Action of ferric and aluminium ions on the dormancy breakage of Stylosanthes humilis seeds

Abstract

Dormancy of scarified seeds of Stylosanthes humilis was broken by acidic Al3+ and Fe3+ solutions. Fe+3-stimulated seeds exhibited a high activity of 1-aminocyclopropane-1-carboxylate (ACC) oxidase and produced great amounts of ethylene, which showed correlated with the germination process. In addition, specific inhibitors of ethylene biosynthesis and action largely depressed the Fe3+-stimulated germination, leading to the conclusion that the ion broke dormancy by triggering ethylene production by the seeds. By contrast, inhibitors of ethylene biosynthesis and action did not impair germination of Al3+-stimulated dormant seeds.

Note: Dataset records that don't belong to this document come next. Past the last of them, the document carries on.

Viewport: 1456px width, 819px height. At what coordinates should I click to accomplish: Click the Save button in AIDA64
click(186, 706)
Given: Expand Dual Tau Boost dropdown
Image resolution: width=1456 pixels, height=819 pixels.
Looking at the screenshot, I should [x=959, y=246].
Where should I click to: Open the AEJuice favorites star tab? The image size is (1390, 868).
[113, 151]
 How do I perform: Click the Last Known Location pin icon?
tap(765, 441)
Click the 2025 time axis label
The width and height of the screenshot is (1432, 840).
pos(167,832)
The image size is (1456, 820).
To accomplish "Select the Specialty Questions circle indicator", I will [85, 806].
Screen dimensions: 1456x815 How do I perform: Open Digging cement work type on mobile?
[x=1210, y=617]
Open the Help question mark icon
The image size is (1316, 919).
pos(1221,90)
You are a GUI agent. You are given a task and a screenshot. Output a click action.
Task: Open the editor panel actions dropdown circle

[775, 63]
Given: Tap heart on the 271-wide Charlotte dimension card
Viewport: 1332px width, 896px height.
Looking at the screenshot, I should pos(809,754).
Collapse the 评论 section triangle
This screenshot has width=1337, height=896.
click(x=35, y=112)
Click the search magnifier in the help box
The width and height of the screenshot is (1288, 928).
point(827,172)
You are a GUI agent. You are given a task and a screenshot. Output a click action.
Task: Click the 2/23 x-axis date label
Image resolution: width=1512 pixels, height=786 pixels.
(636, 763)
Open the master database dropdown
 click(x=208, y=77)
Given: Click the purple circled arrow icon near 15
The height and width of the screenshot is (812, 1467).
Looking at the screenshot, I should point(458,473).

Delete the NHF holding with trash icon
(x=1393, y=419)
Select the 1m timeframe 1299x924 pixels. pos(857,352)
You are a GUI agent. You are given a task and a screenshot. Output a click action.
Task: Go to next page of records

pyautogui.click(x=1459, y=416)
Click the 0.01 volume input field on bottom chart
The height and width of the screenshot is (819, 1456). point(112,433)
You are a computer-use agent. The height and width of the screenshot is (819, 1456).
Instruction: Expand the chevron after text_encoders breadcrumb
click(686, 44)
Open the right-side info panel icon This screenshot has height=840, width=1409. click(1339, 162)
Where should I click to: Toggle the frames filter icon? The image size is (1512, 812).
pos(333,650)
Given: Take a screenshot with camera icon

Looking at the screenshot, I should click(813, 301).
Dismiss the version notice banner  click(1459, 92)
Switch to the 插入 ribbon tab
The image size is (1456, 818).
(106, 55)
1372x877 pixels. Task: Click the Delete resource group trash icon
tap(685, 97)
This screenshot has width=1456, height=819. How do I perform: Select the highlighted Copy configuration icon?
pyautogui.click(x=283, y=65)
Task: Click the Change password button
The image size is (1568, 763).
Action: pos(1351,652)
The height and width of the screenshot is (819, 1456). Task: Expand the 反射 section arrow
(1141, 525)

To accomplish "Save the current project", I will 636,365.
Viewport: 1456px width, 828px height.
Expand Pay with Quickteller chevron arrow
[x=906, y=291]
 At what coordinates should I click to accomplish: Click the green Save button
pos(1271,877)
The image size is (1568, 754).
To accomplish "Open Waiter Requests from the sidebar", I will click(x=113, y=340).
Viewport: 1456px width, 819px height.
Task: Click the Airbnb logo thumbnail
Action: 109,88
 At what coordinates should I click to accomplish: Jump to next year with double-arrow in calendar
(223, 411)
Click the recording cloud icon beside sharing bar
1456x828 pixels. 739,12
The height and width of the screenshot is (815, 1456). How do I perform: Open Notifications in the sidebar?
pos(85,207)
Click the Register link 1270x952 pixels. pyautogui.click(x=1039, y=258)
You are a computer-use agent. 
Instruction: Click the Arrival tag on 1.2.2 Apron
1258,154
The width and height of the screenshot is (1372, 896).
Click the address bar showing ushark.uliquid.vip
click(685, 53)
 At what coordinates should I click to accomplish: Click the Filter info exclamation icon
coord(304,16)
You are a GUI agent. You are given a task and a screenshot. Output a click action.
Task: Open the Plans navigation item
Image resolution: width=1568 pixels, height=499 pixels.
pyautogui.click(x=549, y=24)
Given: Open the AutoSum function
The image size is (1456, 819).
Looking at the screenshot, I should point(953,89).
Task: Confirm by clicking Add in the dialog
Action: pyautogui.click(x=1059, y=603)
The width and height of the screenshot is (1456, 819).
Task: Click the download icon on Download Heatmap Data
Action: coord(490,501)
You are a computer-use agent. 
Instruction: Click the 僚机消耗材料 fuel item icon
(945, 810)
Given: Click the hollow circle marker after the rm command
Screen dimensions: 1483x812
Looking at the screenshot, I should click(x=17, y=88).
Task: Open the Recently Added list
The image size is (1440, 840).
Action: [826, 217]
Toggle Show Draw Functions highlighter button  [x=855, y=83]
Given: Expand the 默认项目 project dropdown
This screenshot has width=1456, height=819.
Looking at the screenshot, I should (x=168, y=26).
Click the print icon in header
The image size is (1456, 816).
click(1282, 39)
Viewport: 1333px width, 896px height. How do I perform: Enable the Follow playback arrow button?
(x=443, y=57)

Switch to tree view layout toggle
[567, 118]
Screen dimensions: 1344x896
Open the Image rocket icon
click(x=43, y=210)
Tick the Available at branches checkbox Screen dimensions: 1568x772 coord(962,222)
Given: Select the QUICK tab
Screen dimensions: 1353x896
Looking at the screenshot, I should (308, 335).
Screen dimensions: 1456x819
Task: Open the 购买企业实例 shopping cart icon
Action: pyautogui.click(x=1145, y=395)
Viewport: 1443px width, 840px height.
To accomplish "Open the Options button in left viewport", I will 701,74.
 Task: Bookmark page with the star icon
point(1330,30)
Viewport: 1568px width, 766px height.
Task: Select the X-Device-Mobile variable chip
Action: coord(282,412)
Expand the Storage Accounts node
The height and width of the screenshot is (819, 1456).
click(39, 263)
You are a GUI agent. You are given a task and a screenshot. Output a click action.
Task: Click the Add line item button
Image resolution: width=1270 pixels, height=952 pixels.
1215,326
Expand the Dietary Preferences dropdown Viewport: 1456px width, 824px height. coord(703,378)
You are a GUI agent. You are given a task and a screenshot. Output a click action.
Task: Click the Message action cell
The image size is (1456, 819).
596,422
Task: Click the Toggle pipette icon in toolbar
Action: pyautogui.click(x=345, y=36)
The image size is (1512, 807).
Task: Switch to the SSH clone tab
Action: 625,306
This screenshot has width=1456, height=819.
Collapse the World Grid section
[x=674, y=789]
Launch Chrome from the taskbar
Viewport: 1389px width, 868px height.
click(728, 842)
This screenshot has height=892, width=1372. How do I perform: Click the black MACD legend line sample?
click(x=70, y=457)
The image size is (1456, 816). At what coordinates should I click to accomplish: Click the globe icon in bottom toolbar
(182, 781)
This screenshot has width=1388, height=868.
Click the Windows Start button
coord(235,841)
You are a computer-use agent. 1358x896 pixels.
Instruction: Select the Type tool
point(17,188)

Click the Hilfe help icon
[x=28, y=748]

Moreover, ethylene production and activity of ACC oxidase of Al3+-treated seeds was substantially decreased by inhibitors of ethylene biosynthesis, but germination kept large. Together these data suggest that ethylene biosynthesis was not required in the chain of events triggered by Al3+ leading to dormancy breakage. Methyl viologen (MV), a reactive oxygen species-generating compound, broke dormancy of seeds to the same extent as Al3+ did. Germination of both Al3+- and MV-stimulated dormant seeds was inhibited by sodium selenate, an antioxidant compound; selenate, however had no effect on germination of Fe3+-stimulated seeds. Together these data indicate that the mechanisms underlying the germination of Al3+- and Fe3+-treated seeds are not the same.